• [提示文]:
════

ありがたいことですが、便利さに慣れすぎて、物を大切にすることをつい忘れそうです。

翌日届くと「早い!」と喜び、1日遅いと「遅い!」と怒る😤 お恥ずかしいほどに勝手なものです。



さて、銅版画の技法のいくつかをご紹介致します。


エッチング
腐食により代表的な銅版画技法。
よく磨いた平らな銅版にグランドと呼ばれる腐食剤を引き、その上から先の尖った
鋼鉄の針(ニードル)で引っ掻くように線を描く。すると引っ掻いた部分のグランドが剥がれ
銅が露出する。描画した版を腐食液に入れると、グランドが剥がれた部分が腐食され、線状の窪みとなる。
腐食が終わると、グランドを取り除き、凹部にインクを詰め、余分なインクを拭き取った後でプレス機にかけて
刷る方法。




アクアチント
エッチングと同じく、銅版を腐食させる銅版技法。
銅版の上に細かい松ヤニの粉を振り掛け、版を温めて松ヤニの粉を溶かして付着させる。
これを腐食液につけると、粉がついていない部分が腐食されて、無数の点状の凹部ができる。
諧調(色の濃淡の変化)や面を表現するときによく用いられる。


メゾチント
版を腐食させず、直接版に刻んだ凹部にインクをつめる銅版画の技術の一つ。
ベルソーと呼ばれる先端に櫛状の無数の刃のついた道具を左右斜めに揺らして
版面全体に縦、横、斜めの細かい点の溝を作る。この作業を目立てという。
目立てた状態で刷ればビロードのような質感の黒の画面を得られる。
その後、スクレイパーやバニッシャーという道具で版を削ったり
磨いたりして諧調の調子で図像を描いていく。


ビュラン
ビュランと言われる先端を菱形に鋭く研いだ刃物で、よく磨いた
銅版を直接彫り、その凹部にインクを詰めて刷る技法。エッチングやドライポンイトより
強い線を表現することができる。

════

• [データ一覧]:
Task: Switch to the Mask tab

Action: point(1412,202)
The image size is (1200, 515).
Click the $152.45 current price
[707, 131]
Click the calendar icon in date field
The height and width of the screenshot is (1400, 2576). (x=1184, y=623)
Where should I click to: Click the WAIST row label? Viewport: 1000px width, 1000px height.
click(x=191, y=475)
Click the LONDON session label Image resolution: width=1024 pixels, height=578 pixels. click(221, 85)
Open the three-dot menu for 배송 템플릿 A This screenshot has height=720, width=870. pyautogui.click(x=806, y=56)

════

• [やること]:
1. 銅版画の文章で、見出しを立てて説明されている技法の名前を全部挙げてください。
2. 銅版画の文章を、最後の文の続きから書き進めてください。

• [回答]:
1. エッチング、アクアチント、メゾチント、ビュラン

2.
ドライポイント
先端が鋭く尖った鋼鉄の針ニードルで銅版を直接彫り、その溝にインクを詰めてする技法。



尚、リトグラフは銅版画と違い
石灰石、またはアルミニウムなどを版材に、水と油の反発作用を利用して
平坦な面をプレス機で刷る技法。石版とも呼ばれています。

リトグラフ
版に直接脂肪性やクレヨンやインクで描画し、その上に弱酸性溶液を塗布
すると、化学反応により描画部分は油性物質をひきつけ、何も描かれていない部分は
水分を保持するようになる。そして、版面を水で濡らしたのちに印刷用のインクをのせると
描いた部分のみにインクがのり、その他の部分はインクをはじく。





加山は最初に銅版画を試み、次にリトグラフの技法を試みたとされています。
特にリトグラフは、刷り師女屋左衛門に指導をされ、また木版画においては江戸時代の浮世絵版画を参考に
絵師、彫師、摺師、版元の共同作業により制作を進めました。




当店で今扱わせていただいております
「蝶」は1986年制作でアクアチント、メゾチント、ビュラン技法が採用され
ています。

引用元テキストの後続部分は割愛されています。